Over the past month our lives seem to have been speeding up - maybe it’s the same for everyone, everywhere! For us, mostly it’s because Pacha has so many things going on at once and I guess we’re having to start to get a little more ‘serious’ about her choices for her future.
About a month ago, just after her 14th
birthday, a representative from Coca Cola’s marketing company contacted Pacha
through her instagram page (it now has over 10K 'followers' - take a look at @pachalight) and asked her to consider ‘collaborating’ on a
marketing campaign. Pacha has been identified as a ‘social influencer’. I had to look up the definition because I didn't even know what that meant!
We were both in a bit of shock. This was
big.

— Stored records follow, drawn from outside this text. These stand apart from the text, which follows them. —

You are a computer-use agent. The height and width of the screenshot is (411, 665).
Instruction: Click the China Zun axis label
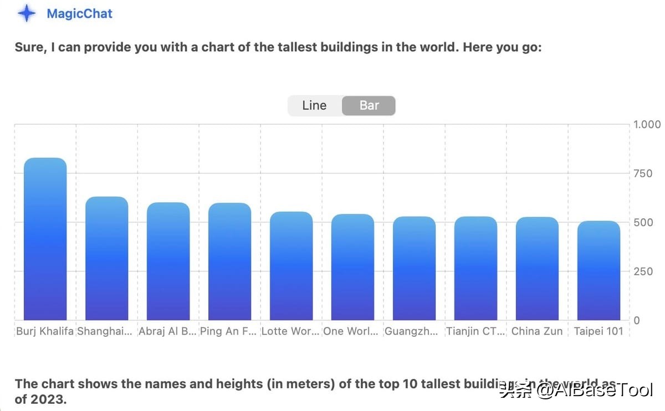tap(537, 331)
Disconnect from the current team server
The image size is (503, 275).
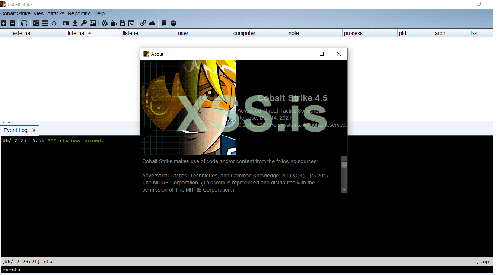point(12,23)
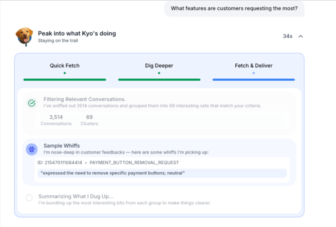Open the Dig Deeper tab

click(x=159, y=65)
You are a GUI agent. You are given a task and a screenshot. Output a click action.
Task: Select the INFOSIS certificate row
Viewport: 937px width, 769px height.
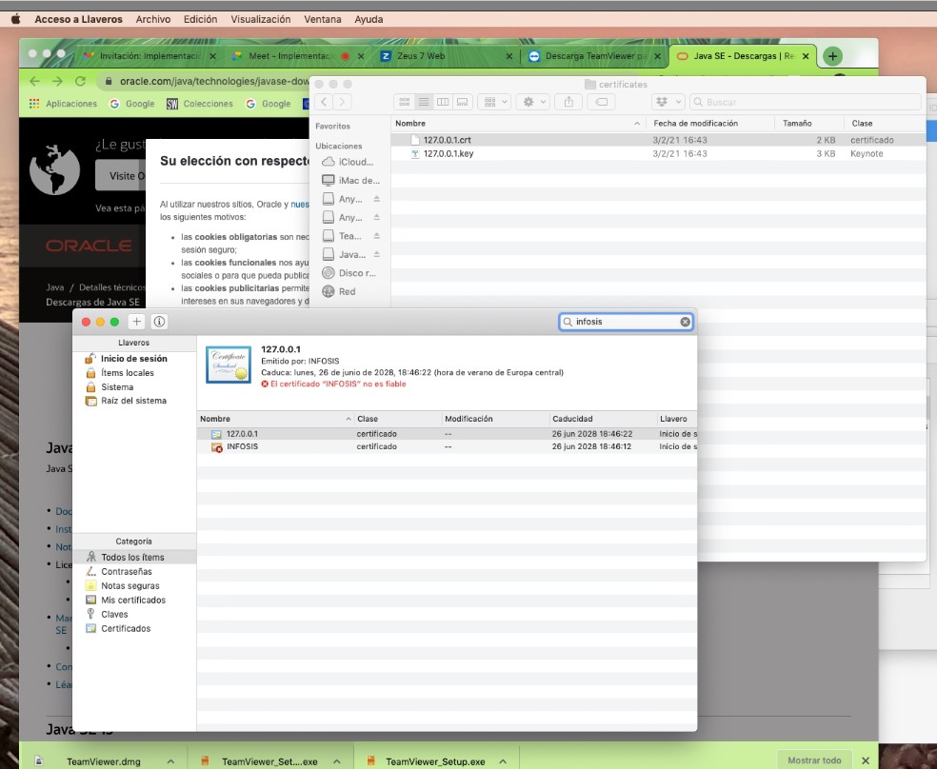point(244,446)
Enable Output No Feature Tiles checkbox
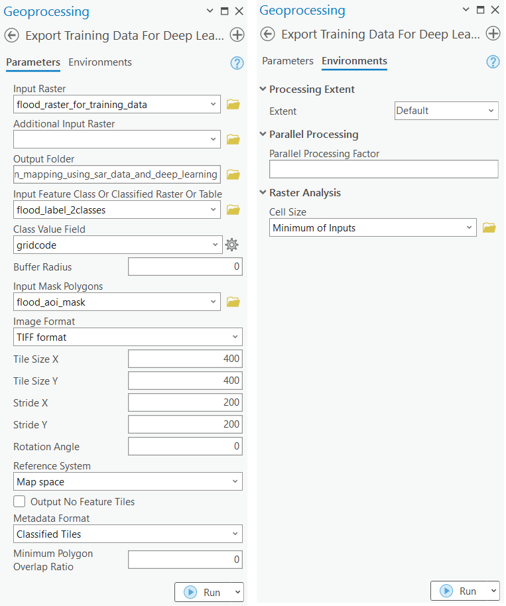Image resolution: width=506 pixels, height=606 pixels. pyautogui.click(x=20, y=501)
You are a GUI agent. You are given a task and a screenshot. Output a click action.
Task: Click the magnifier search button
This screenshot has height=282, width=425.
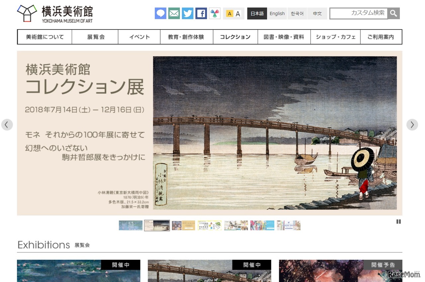(x=394, y=13)
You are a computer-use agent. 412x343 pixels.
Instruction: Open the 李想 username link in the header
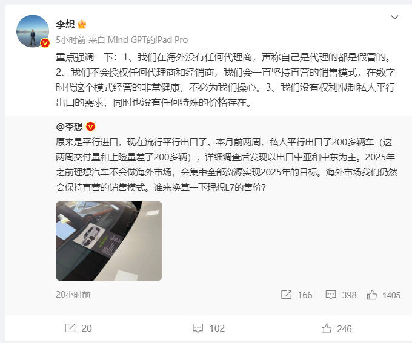(x=65, y=24)
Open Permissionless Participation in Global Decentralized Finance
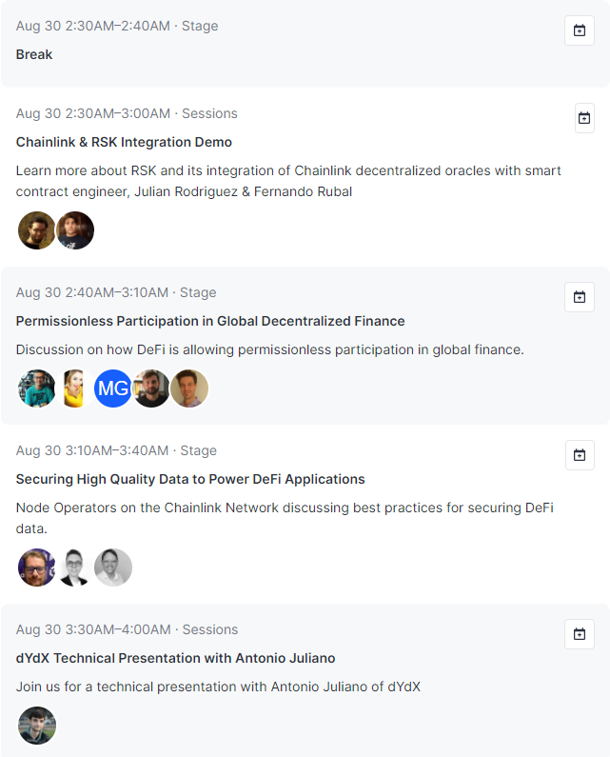The width and height of the screenshot is (610, 757). (210, 321)
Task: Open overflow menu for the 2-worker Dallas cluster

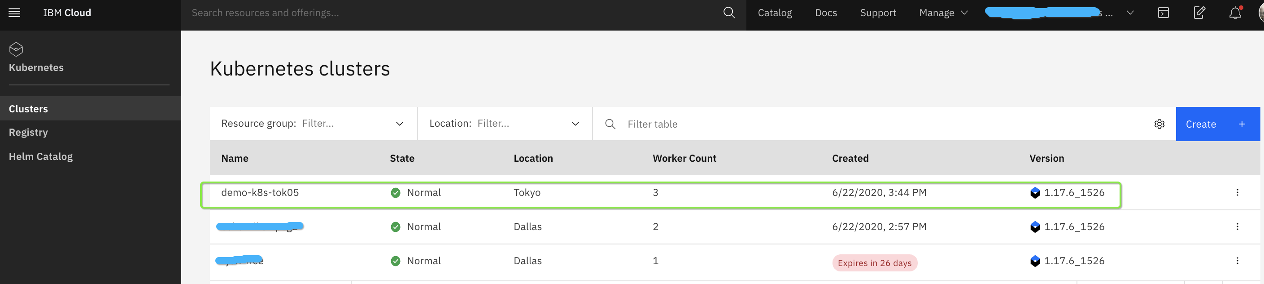Action: pos(1237,227)
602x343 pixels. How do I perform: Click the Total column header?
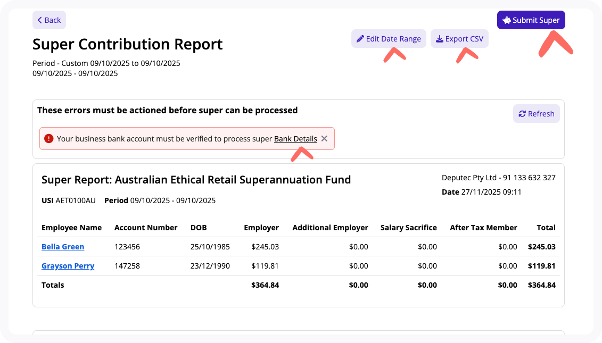tap(546, 228)
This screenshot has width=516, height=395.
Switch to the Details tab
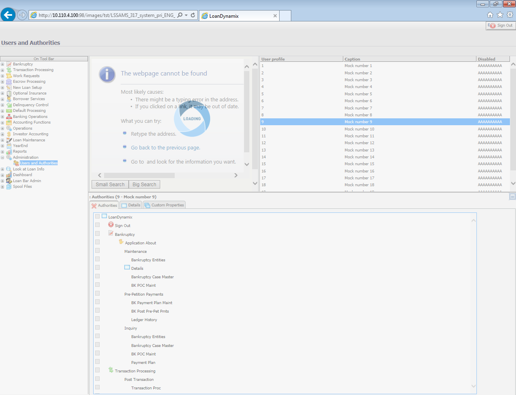131,205
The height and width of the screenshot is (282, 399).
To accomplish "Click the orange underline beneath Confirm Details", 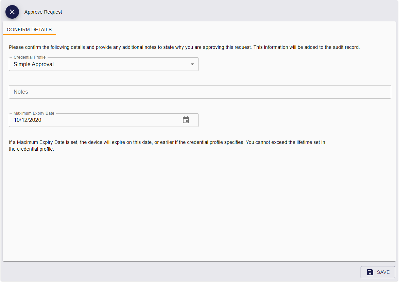I will tap(29, 34).
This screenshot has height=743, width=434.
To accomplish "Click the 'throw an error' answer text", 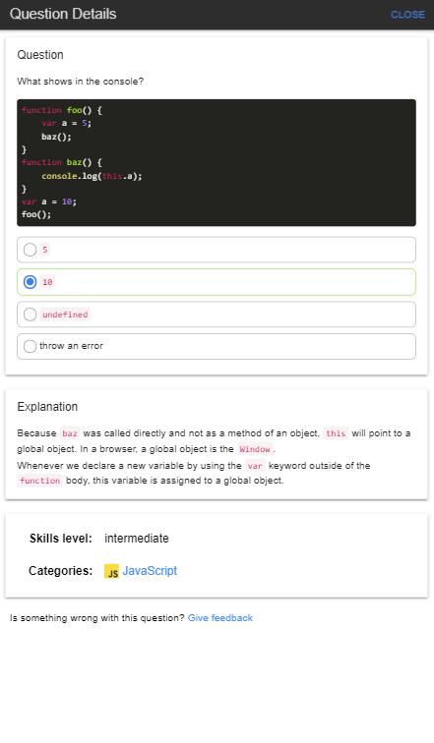I will coord(71,346).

Of all the companies to approach her, this one - one of the most
ubiquitous global brands who have made billions of dollars from selling sugary
drinks - came knocking on her door.
(I had a cacophony of images bouncing
around my head; the empty coke can I found in the deepest part of the Borneo
jungle – two days walk from anywhere, the fully loaded coca cola truck
meandering through the dirt trails into the Amazon jungle just as that black
liquid oil was pumped out of the Earth from the most precious forests, the
knowledge I had of the company's privatization campaigns – basically forcing local
communities ‘buy’ their own water in plastic bottles, he human and workers rights abuses, but oh the delicious taste of a
cold bottle of that soft drink after walking for two hours up hill in the hot, sticky
tropical forest, the gigantic flashing lights of billboards in mega cities, the small billboards
and posters plastered in the last outposts of human civilization all around the
world...yep, it brought up a lot for me!)

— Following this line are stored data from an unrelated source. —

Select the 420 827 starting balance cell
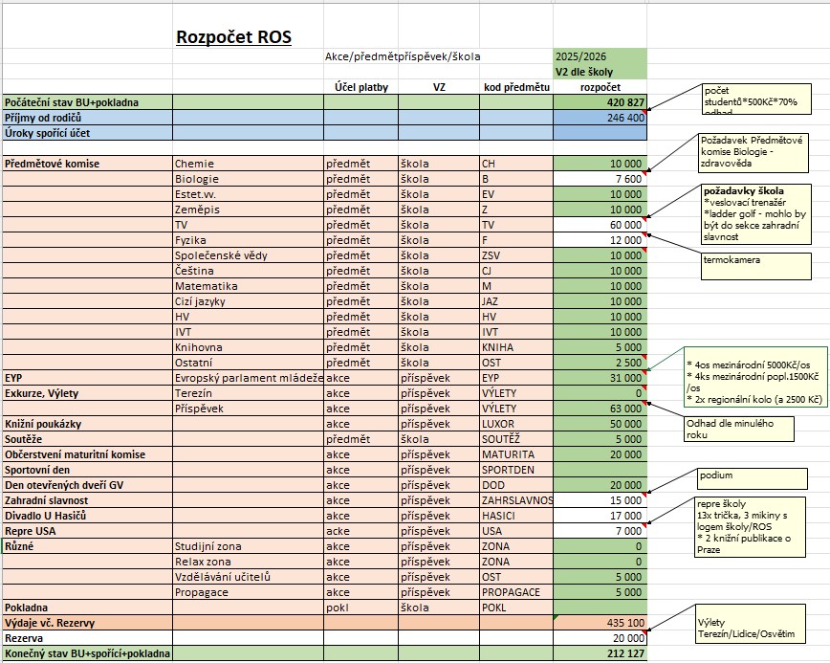830x663 pixels. point(600,102)
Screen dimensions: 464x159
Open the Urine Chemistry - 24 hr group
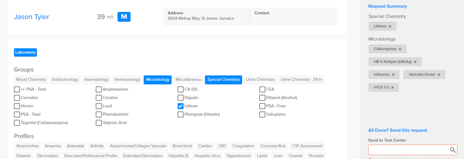click(301, 80)
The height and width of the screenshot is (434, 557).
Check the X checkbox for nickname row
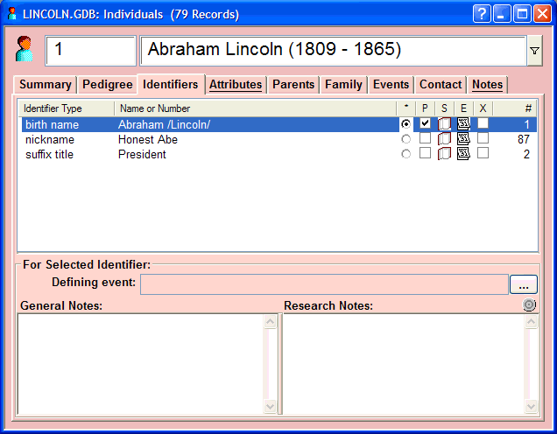(x=483, y=139)
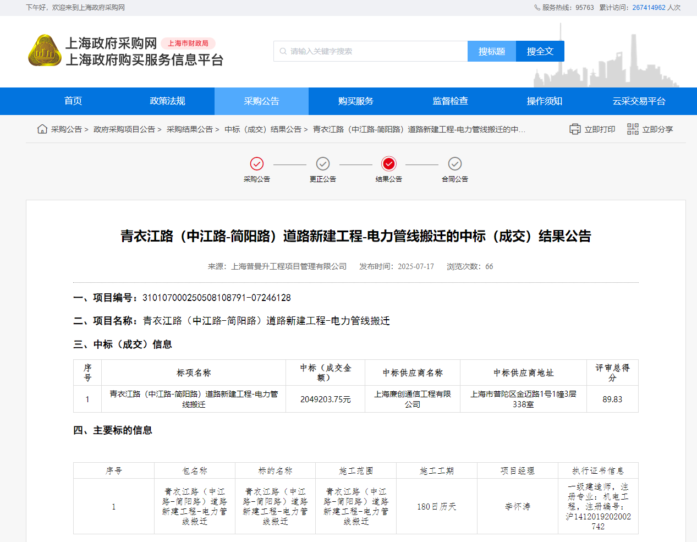Screen dimensions: 697x542
Task: Follow the 政府采购项目公告 breadcrumb link
Action: (124, 129)
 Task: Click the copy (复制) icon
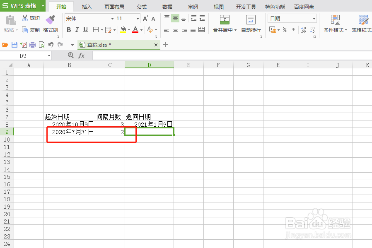pyautogui.click(x=26, y=30)

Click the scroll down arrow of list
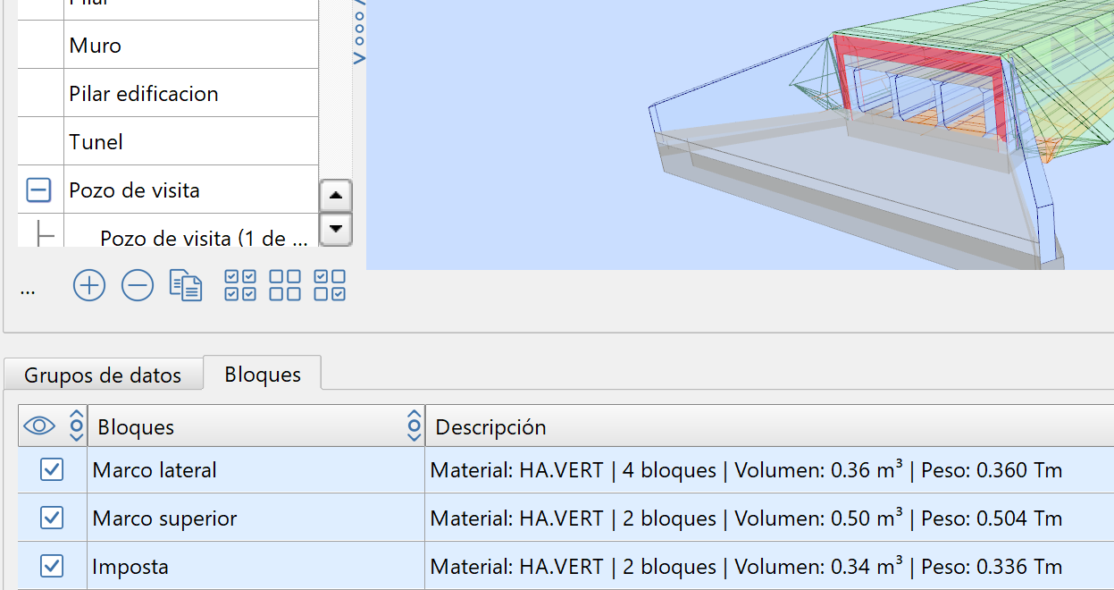click(x=335, y=229)
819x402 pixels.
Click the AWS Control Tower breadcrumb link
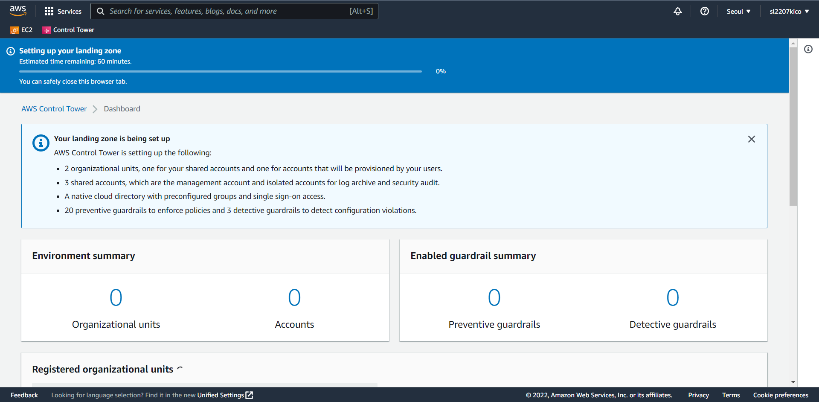click(x=54, y=109)
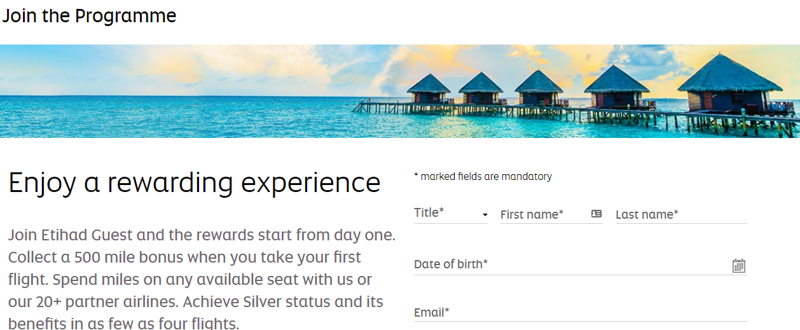Click the Join the Programme heading
Screen dimensions: 800x330
(x=89, y=16)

We were curious about what a 'collaboration' actually
meant. We found out that basically Pacha would be given cash for posting a photo
on her instagram that, in a subtle, ‘authentic’ way, endorsed a new flavour of their
soft drink.
I am so grateful that Pacha and I still
talk and share everything and we could use this as an opportunity to talk about
identity and the message that Pacha was promoting through her choices and the
images she posts on social media. It is a huge responsibility for someone so
young – with the social pressures around her strongly promoting a more consumer
oriented lifestyle, or one where young girls are only of value for their
‘prettiness’ or ‘sexiness’.
Even though we have very little money and
scrape together whatever we have to make sure she has the opportunity to follow
her dreams – promoting soft drinks is simply not part of the way we live.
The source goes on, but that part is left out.